Do this: Swap "icon" for "symbol" throughout the records below, and give all the lines again with nothing else changed.

Material for this task:

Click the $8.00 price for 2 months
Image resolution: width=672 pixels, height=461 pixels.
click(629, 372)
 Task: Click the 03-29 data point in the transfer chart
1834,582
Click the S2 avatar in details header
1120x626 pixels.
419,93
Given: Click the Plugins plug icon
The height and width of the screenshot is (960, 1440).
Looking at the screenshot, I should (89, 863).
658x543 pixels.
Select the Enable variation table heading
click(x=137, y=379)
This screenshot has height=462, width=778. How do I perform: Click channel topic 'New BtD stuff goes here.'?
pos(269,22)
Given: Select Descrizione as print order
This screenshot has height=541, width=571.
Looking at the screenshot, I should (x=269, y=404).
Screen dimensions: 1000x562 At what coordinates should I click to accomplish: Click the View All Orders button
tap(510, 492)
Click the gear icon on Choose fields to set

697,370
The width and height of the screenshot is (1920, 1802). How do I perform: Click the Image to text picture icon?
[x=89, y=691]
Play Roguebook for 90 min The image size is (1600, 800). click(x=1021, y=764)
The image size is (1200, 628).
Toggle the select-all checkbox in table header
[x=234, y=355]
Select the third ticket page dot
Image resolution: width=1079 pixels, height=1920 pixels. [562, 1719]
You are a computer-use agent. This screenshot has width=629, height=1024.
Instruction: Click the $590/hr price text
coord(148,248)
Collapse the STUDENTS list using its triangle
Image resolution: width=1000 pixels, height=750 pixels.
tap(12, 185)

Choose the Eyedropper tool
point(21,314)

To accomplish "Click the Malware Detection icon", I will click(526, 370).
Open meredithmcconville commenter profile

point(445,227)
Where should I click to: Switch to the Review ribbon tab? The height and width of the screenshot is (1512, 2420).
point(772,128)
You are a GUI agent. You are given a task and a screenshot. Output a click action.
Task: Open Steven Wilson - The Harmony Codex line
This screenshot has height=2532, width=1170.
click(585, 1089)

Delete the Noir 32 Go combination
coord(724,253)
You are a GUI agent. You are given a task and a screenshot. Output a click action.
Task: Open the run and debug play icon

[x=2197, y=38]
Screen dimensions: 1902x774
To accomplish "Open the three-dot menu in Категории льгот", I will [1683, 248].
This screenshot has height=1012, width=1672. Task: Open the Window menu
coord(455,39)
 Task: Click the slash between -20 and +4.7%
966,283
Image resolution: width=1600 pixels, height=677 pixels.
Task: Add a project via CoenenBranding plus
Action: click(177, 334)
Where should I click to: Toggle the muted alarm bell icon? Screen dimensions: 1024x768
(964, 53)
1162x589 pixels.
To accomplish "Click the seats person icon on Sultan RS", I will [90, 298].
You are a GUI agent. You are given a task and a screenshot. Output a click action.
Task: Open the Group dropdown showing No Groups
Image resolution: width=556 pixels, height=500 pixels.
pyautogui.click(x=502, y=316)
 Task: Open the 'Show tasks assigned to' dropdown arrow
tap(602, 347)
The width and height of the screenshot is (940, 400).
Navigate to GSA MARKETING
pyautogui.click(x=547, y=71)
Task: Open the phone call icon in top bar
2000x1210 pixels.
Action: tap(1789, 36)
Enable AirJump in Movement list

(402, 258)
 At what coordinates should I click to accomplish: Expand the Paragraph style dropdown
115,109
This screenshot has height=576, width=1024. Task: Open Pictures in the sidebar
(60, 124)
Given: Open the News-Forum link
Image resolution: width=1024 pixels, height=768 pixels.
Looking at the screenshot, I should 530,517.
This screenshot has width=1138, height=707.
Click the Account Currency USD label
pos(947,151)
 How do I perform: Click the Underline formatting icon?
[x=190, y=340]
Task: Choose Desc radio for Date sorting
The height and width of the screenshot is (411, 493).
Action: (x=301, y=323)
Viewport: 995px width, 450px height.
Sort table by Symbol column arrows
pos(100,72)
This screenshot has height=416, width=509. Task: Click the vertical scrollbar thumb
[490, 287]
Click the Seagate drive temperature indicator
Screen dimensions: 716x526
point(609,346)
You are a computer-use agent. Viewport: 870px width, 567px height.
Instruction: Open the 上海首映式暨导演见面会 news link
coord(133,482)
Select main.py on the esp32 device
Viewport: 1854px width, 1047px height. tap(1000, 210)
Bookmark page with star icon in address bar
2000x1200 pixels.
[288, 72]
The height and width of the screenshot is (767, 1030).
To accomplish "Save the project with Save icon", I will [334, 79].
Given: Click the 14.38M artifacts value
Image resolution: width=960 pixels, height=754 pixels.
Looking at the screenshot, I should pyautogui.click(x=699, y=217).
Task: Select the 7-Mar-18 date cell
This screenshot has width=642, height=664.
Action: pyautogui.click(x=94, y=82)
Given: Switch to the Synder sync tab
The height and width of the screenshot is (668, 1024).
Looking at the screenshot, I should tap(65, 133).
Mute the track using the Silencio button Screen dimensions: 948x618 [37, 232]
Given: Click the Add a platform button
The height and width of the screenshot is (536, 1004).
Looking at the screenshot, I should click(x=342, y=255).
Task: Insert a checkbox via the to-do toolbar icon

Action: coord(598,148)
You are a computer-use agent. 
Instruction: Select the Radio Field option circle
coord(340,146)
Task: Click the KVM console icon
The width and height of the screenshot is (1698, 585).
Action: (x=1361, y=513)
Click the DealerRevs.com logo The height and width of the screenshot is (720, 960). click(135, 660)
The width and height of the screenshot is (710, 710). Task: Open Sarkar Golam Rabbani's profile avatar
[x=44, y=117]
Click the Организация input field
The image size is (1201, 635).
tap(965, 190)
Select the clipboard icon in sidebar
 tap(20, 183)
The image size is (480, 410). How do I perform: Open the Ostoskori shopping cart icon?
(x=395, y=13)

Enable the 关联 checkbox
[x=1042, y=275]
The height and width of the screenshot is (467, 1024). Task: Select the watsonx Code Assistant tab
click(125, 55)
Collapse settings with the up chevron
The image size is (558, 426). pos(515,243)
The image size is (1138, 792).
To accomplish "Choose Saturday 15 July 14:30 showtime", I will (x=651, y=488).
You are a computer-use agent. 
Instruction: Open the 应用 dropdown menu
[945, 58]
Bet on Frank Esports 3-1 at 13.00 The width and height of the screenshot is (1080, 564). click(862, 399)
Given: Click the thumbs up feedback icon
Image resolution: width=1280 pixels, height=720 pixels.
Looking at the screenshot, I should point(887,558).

Correct response:
Click the $8.00 price for 2 months
Image resolution: width=672 pixels, height=461 pixels.
click(629, 372)
 Task: Click the 03-29 data point in the transfer chart
1834,582
Click the S2 avatar in details header
1120x626 pixels.
419,93
Given: Click the Plugins plug symbol
The height and width of the screenshot is (960, 1440).
Looking at the screenshot, I should (89, 863).
658x543 pixels.
Select the Enable variation table heading
click(x=137, y=379)
This screenshot has height=462, width=778. How do I perform: Click channel topic 'New BtD stuff goes here.'?
pos(269,22)
Given: Select Descrizione as print order
This screenshot has height=541, width=571.
Looking at the screenshot, I should (x=269, y=404).
Screen dimensions: 1000x562 At what coordinates should I click to accomplish: Click the View All Orders button
tap(510, 492)
Click the gear symbol on Choose fields to set

697,370
The width and height of the screenshot is (1920, 1802). How do I perform: Click the Image to text picture symbol?
[x=89, y=691]
Play Roguebook for 90 min The image size is (1600, 800). click(x=1021, y=764)
The image size is (1200, 628).
Toggle the select-all checkbox in table header
[x=234, y=355]
Select the third ticket page dot
Image resolution: width=1079 pixels, height=1920 pixels. [562, 1719]
You are a computer-use agent. This screenshot has width=629, height=1024.
Instruction: Click the $590/hr price text
coord(148,248)
Collapse the STUDENTS list using its triangle
Image resolution: width=1000 pixels, height=750 pixels.
tap(12, 185)

Choose the Eyedropper tool
point(21,314)

To accomplish "Click the Malware Detection symbol", I will click(526, 370).
Open meredithmcconville commenter profile

point(445,227)
Where should I click to: Switch to the Review ribbon tab? The height and width of the screenshot is (1512, 2420).
point(772,128)
You are a GUI agent. You are given a task and a screenshot. Output a click action.
Task: Open Steven Wilson - The Harmony Codex line
This screenshot has height=2532, width=1170.
click(585, 1089)

Delete the Noir 32 Go combination
coord(724,253)
You are a GUI agent. You are given a task and a screenshot. Output a click action.
Task: Open the run and debug play symbol

[x=2197, y=38]
Screen dimensions: 1902x774
To accomplish "Open the three-dot menu in Категории льгот", I will [1683, 248].
This screenshot has height=1012, width=1672. Task: Open the Window menu
coord(455,39)
 Task: Click the slash between -20 and +4.7%
966,283
Image resolution: width=1600 pixels, height=677 pixels.
Task: Add a project via CoenenBranding plus
Action: click(177, 334)
Where should I click to: Toggle the muted alarm bell symbol? Screen dimensions: 1024x768
(964, 53)
1162x589 pixels.
To accomplish "Click the seats person symbol on Sultan RS", I will [90, 298].
You are a GUI agent. You are given a task and a screenshot. Output a click action.
Task: Open the Group dropdown showing No Groups
Image resolution: width=556 pixels, height=500 pixels.
pyautogui.click(x=502, y=316)
 Task: Open the 'Show tasks assigned to' dropdown arrow
tap(602, 347)
The width and height of the screenshot is (940, 400).
Navigate to GSA MARKETING
pyautogui.click(x=547, y=71)
Task: Open the phone call symbol in top bar
2000x1210 pixels.
Action: tap(1789, 36)
Enable AirJump in Movement list

(402, 258)
 At what coordinates should I click to accomplish: Expand the Paragraph style dropdown
115,109
This screenshot has height=576, width=1024. Task: Open Pictures in the sidebar
(60, 124)
Given: Open the News-Forum link
Image resolution: width=1024 pixels, height=768 pixels.
Looking at the screenshot, I should 530,517.
This screenshot has width=1138, height=707.
Click the Account Currency USD label
pos(947,151)
 How do I perform: Click the Underline formatting symbol?
[x=190, y=340]
Task: Choose Desc radio for Date sorting
The height and width of the screenshot is (411, 493).
Action: (x=301, y=323)
Viewport: 995px width, 450px height.
Sort table by Symbol column arrows
pos(100,72)
This screenshot has height=416, width=509. Task: Click the vertical scrollbar thumb
[490, 287]
Click the Seagate drive temperature indicator
Screen dimensions: 716x526
point(609,346)
You are a computer-use agent. Viewport: 870px width, 567px height.
Instruction: Open the 上海首映式暨导演见面会 news link
coord(133,482)
Select main.py on the esp32 device
Viewport: 1854px width, 1047px height. tap(1000, 210)
Bookmark page with star symbol in address bar
2000x1200 pixels.
[288, 72]
The height and width of the screenshot is (767, 1030).
To accomplish "Save the project with Save symbol", I will [334, 79].
Given: Click the 14.38M artifacts value
Image resolution: width=960 pixels, height=754 pixels.
Looking at the screenshot, I should pyautogui.click(x=699, y=217).
Task: Select the 7-Mar-18 date cell
This screenshot has width=642, height=664.
Action: pyautogui.click(x=94, y=82)
Given: Switch to the Synder sync tab
The height and width of the screenshot is (668, 1024).
Looking at the screenshot, I should tap(65, 133).
Mute the track using the Silencio button Screen dimensions: 948x618 [37, 232]
Given: Click the Add a platform button
The height and width of the screenshot is (536, 1004).
Looking at the screenshot, I should click(x=342, y=255).
Task: Insert a checkbox via the to-do toolbar symbol

Action: coord(598,148)
You are a computer-use agent. 
Instruction: Select the Radio Field option circle
coord(340,146)
Task: Click the KVM console symbol
The width and height of the screenshot is (1698, 585).
Action: (x=1361, y=513)
Click the DealerRevs.com logo The height and width of the screenshot is (720, 960). click(135, 660)
The width and height of the screenshot is (710, 710). Task: Open Sarkar Golam Rabbani's profile avatar
[x=44, y=117]
Click the Организация input field
The image size is (1201, 635).
tap(965, 190)
Select the clipboard symbol in sidebar
 tap(20, 183)
The image size is (480, 410). How do I perform: Open the Ostoskori shopping cart symbol?
(x=395, y=13)

Enable the 关联 checkbox
[x=1042, y=275]
The height and width of the screenshot is (467, 1024). Task: Select the watsonx Code Assistant tab
click(125, 55)
Collapse settings with the up chevron
The image size is (558, 426). pos(515,243)
The image size is (1138, 792).
To accomplish "Choose Saturday 15 July 14:30 showtime", I will (x=651, y=488).
You are a computer-use agent. 
Instruction: Open the 应用 dropdown menu
[945, 58]
Bet on Frank Esports 3-1 at 13.00 The width and height of the screenshot is (1080, 564). click(862, 399)
Given: Click the thumbs up feedback symbol
Image resolution: width=1280 pixels, height=720 pixels.
Looking at the screenshot, I should point(887,558).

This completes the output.